**Texto del documento:**
■ ■ ■ ■ ■

Alguien, una mujer, le estaba haciendo a William una pregunta larguísima y muy sentida, una «pregunta sembrada de puntos y coma», como me diría luego, cuando empezó a sentirse mal. Le entró frío y empezó a tiritar, rompió a sudar. Mientras tanto, la pregunta seguía su curso, la mujer miraba al techo (me la estoy imaginando) y subrayaba minuciosamente cada palabra en el aire con las manos, al tiempo que el corazón de William se embalaba y no sabía si iba a desmayarse o a echar la raba. O algo peor.
Entonces la mujer acabó de formular la pregunta, se sentó y aguardó la respuesta.
William intentó serenar la respiración. Se aclaró la garganta, se acercó al micrófono y dijo: «A veces», y la sala estalló en carcajadas.
Sonny, que estaba mirando a William, dijo que se había quedado lívido, que tenía la tez gris. «Tenía un aspecto horrible», dijo Sonny. «A ver, siempre tiene un aspecto horrible, pero en ese momento era muchísimo peor.»
Cuando sufrió su segundo infarto, los médicos le dijeron que necesitaba un marcapasos.
Él dijo que ni hablar.
—Sin él, ya puede darse por muerto —le dijeron.
—Pues magnetícenme la mierda esa —dijo él.
Lo hicieron, y la mierda esa lo mantuvo un poco más entre nosotros. Cuando hablamos después de la operación, lo llamé viejo cíborg y se rio por lo bajini.
Volvamos a Sewanee, 1999.
Una noche, ya tarde, fuimos unos cuantos a bañarnos en pelotas al estanque de una granja que conocía alguien. Unos veinte nos lanzamos al agua iluminada por la luna con nuestras bebidas en ristre, todos menos mi nuevo amigo William, cuya camisa blanca resplandecía en la orilla. Caminaba de aquí para allá, fumando. Yo llevaba ya un rato pegando la hebra con Jennifer Haigh, cuando me di la vuelta y allí mismo, a la luz de la luna, desnudo y hundido hasta la cintura, con una Budweiser en una mano y un pitillo en la otra, estaba William.
—Ahí solo, mirando, me sentía un bicho raro.
Algunas de estas anécdotas se han vuelto legendarias.
La de cómo, de crío, cuando vivía en la más absoluta pobreza y estaba desesperado por escribir un relato, se puso a machacar cáscaras de nuez en agua para hacer tinta. Y escribió el relato.
La de cómo se lo rechazaron en The Saturday Evening Post, con una nota que decía: «No aceptamos originales escritos a mano».
La de cómo, una vez que se hizo famoso, la mujer con la que estaba saliendo le pidió que le enseñase algo de lo que hubiese escrito y le dio «El empapelador». Contaba que ella leía unos párrafos y alzaba la vista. Leía unos párrafos y alzaba la vista. Cuando se lo acabó, le preguntó: «¿Cuánto del empapelador hay en ti y cuánto de ti hay en el empapelador?». William se encogió de hombros y dijo que no era más que un relato. Personajes inventados.

■ ■ ■ ■ ■

**Datos proporcionados:**
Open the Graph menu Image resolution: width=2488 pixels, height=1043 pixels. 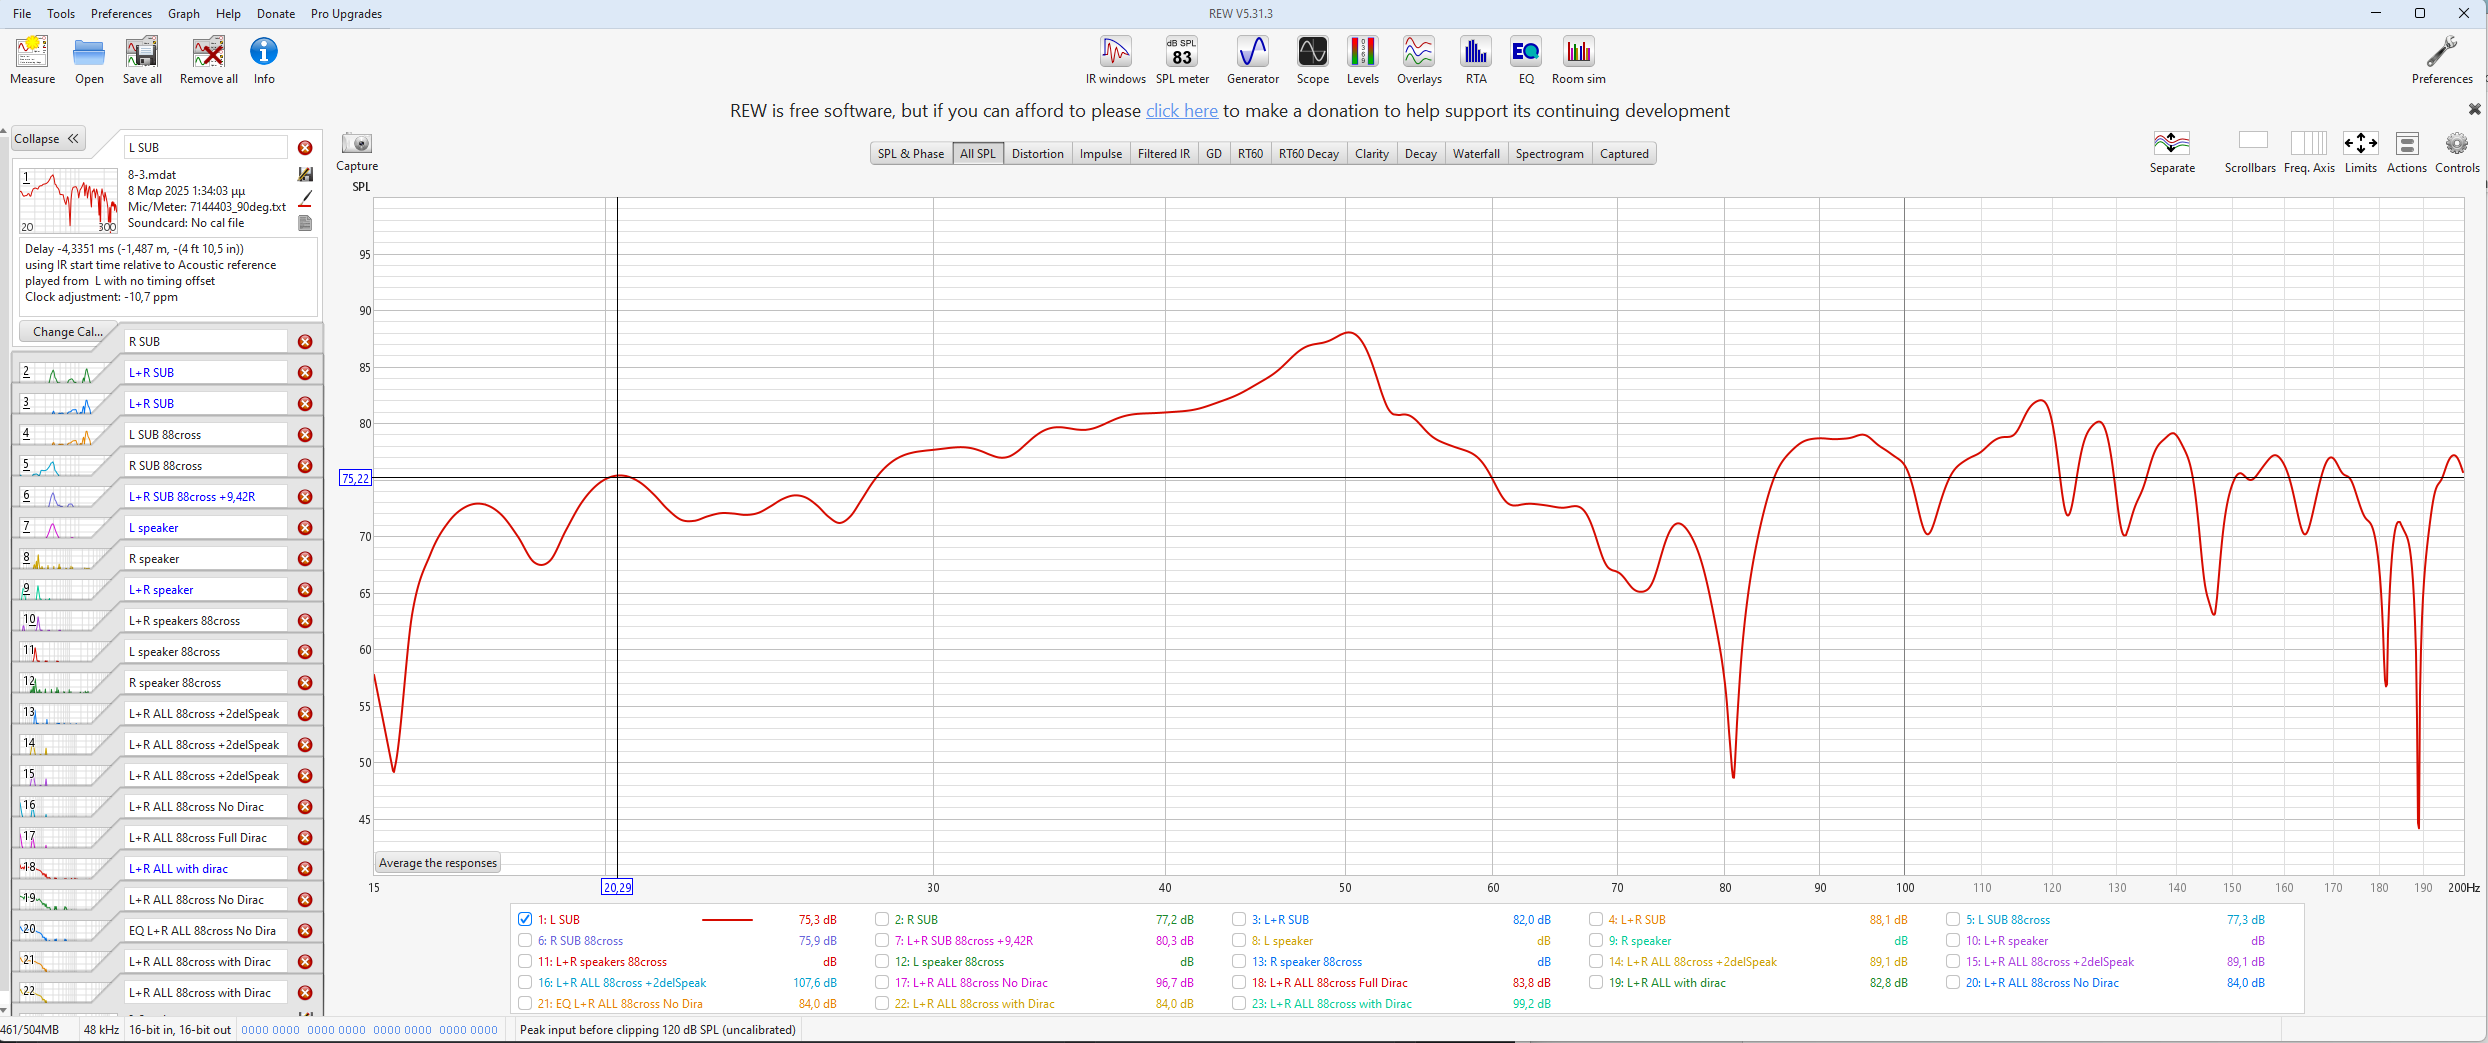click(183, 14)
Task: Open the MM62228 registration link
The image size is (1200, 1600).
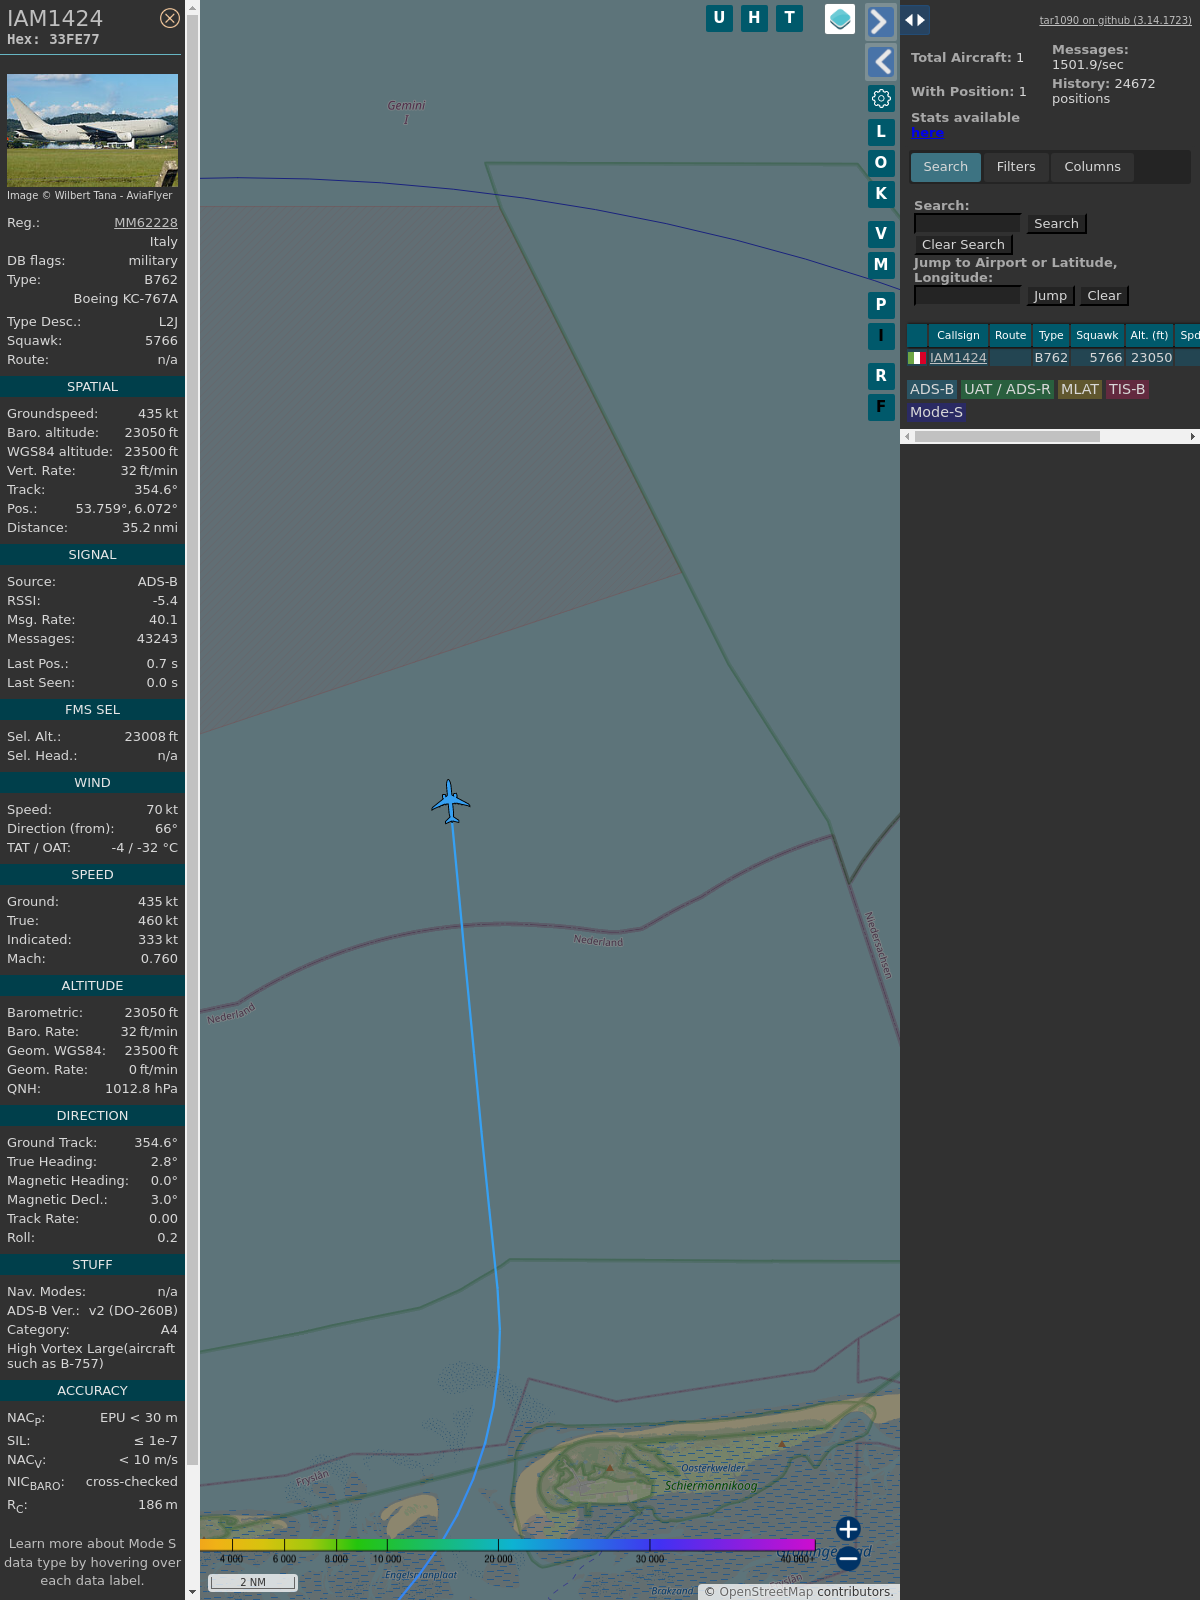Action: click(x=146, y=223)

■ ■ ■ ■ ■

Escribe la continuación del texto de recuerdos sobre William a partir de su última oración. El material no hace falta para ninguna actividad.

—Me parece que no me creyó —dijo.
El idilio acabó al poco tiempo.
Está también la anécdota sobre el origen de «El empapelador»: un fontanero con el que había trabajado en la construcción cuando era joven. El fontanero le contó que una vez estaba arreglándole el fregadero a una ricachona y su perrito faldero se le echó encima y le mordió en el tobillo. Sin pensárselo, descrismó al perrillo con la llave inglesa y lo mató. Entonces oyó los tacones de la señora repiqueteando hacia la cocina, así que cogió al perro flácido, levantó la bandeja de la caja de herramientas, lo encajó en el fondo, volvió a colocar la bandeja, y acabó la faena. Cobró. Se largó en su camioneta y lanzó al perro por la ventanilla.
La lección que encierra esta anécdota, les cuento a mis alumnos, es que, en «El empapelador», William sube la apuesta cambiando al perro por una niñita. Hace tragedia de la comedia.
Le encantaba poner títulos largos, con resonancias, decía, a Flannery O’Connor. «Detesto ver cómo se pone el sol de la tarde», «El blues profundo del ferri de Elm Brown», «Amor y cierre en la autopista de la vida», «Vuelve a casa, vuelve a casa, la cena está servida», «Cartografía del territorio de los Rojos», «¿A dónde irás cuando la piel no pueda contenerte?». Incluso «El empapelador», cuyo título original era «El empapelador, la mujer del médico y la niña que se desvaneció en lo abstracto», hasta que, en Sewanee, en 1999, Barry Hannah le dijo que no, que solo «El empapelador».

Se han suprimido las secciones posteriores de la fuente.